Launched from Cape Canaveral, the European Space Agency’s Solar Orbiter has now sent back its first readings after the deployment of its 4.4 metre-long carbon fibre, titanium boom arm.
The ESA’s new Sun-exploring spacecraft carries ten scientific instruments, four of which measure properties of the environment around the spacecraft, especially electromagnetic characteristics of the solar wind, the stream of charged particles flowing from the Sun. Three of these ‘in situ’ instruments have sensors located on the 4.4 m-long boom arm.
Ground controllers at the European Space Operations Centre in Darmstadt, Germany, switched on the magnetometer’s two sensors (one near the end of the boom and the other close to the spacecraft) about 21 hours after liftoff. The instrument recorded data before, during and after the boom’s deployment, allowing the scientists to understand the influence of the spacecraft on measurements in the space environment.

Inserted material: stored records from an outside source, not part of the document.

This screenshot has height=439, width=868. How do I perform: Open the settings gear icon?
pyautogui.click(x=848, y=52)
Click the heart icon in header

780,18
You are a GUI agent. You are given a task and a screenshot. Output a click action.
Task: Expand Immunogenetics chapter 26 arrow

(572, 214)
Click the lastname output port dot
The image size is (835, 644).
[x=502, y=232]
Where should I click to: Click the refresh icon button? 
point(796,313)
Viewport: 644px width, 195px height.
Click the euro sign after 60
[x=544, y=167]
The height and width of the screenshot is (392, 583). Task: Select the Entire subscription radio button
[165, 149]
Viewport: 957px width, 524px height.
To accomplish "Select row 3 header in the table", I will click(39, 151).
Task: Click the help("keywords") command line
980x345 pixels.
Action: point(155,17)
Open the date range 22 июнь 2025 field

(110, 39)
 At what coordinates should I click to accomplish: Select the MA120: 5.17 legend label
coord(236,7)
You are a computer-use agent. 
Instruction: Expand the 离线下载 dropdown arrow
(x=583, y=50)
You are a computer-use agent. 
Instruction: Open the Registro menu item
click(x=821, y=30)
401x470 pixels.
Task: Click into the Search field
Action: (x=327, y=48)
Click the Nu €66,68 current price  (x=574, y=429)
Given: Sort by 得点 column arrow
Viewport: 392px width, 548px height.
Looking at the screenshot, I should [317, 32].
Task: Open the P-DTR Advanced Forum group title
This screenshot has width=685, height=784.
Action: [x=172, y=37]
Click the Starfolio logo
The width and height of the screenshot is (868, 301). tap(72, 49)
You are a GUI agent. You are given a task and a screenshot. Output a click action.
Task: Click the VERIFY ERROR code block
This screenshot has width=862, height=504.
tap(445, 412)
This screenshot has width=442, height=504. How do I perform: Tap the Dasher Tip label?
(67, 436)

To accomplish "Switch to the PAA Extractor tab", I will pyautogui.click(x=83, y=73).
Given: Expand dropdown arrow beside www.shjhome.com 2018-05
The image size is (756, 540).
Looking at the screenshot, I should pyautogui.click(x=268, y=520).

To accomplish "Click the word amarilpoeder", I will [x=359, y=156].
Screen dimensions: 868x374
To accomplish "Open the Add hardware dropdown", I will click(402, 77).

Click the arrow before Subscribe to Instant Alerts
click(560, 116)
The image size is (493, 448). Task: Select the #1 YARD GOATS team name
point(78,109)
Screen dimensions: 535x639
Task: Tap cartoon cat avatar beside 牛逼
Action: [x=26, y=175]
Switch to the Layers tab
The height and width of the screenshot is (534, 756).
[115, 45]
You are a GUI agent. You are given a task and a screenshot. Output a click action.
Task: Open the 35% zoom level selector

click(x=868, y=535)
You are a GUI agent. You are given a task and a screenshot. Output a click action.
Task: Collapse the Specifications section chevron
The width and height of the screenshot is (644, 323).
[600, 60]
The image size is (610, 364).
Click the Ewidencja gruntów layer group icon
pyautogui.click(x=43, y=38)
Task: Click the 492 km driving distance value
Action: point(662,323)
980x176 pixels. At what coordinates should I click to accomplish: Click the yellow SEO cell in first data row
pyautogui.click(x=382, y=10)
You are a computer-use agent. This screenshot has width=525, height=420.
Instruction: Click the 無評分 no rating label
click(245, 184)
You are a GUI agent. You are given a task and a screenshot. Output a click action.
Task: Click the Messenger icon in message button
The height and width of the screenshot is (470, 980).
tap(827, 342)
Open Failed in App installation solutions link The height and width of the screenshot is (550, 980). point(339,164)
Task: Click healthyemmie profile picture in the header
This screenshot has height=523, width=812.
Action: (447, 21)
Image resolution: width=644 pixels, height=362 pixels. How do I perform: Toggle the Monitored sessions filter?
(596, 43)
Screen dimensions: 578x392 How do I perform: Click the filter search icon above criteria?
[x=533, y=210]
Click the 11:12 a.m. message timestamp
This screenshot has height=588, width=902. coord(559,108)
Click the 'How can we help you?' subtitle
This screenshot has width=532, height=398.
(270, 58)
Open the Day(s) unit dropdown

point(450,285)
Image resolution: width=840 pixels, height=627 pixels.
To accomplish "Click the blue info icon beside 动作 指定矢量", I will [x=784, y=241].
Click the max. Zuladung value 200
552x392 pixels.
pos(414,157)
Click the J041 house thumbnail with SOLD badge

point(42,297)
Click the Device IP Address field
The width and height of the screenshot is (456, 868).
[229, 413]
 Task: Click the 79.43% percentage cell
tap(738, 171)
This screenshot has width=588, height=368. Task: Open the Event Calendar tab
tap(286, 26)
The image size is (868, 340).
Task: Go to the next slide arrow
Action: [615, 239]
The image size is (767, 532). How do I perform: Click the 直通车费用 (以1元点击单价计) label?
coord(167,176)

The data we received shows how the magnetic field decreases from the vicinity of the spacecraft to where the instruments are actually deployed, this is an independent confirmation that the boom actually deployed and that the instruments will, indeed, provide accurate scientific measurements in the future.Tim Horbury of Imperial College London
Made from a combination of titanium and carbon fibre, it took the boom 30 minutes to extend out. The scientists could observe the level of the magnetic field decrease by about one order of magnitude. While at the beginning they saw mostly the magnetic field of the spacecraft, at the end of the procedure, they got the first glimpse of the significantly weaker magnetic field in the surrounding environment.
In addition to the instrument boom, three antennas were also deployed to study characteristics of electromagnetic and electrostatic waves in the solar wind. In addition to the four in situ instruments, Solar Orbiter carries six remote-sensing instruments, essentially telescopes, that will be imaging the surface of the Sun at various wavelengths, obtaining the closest-ever views of our parent star.
The combination of both sets of instruments will allow scientists to link what happens on the Sun to the phenomena measured in the solar wind, enabling them to tackle mysteries such as the 11-year cycle of solar activity, the generation of the Sun’s magnetic field and how solar wind particles are accelerated to high energies.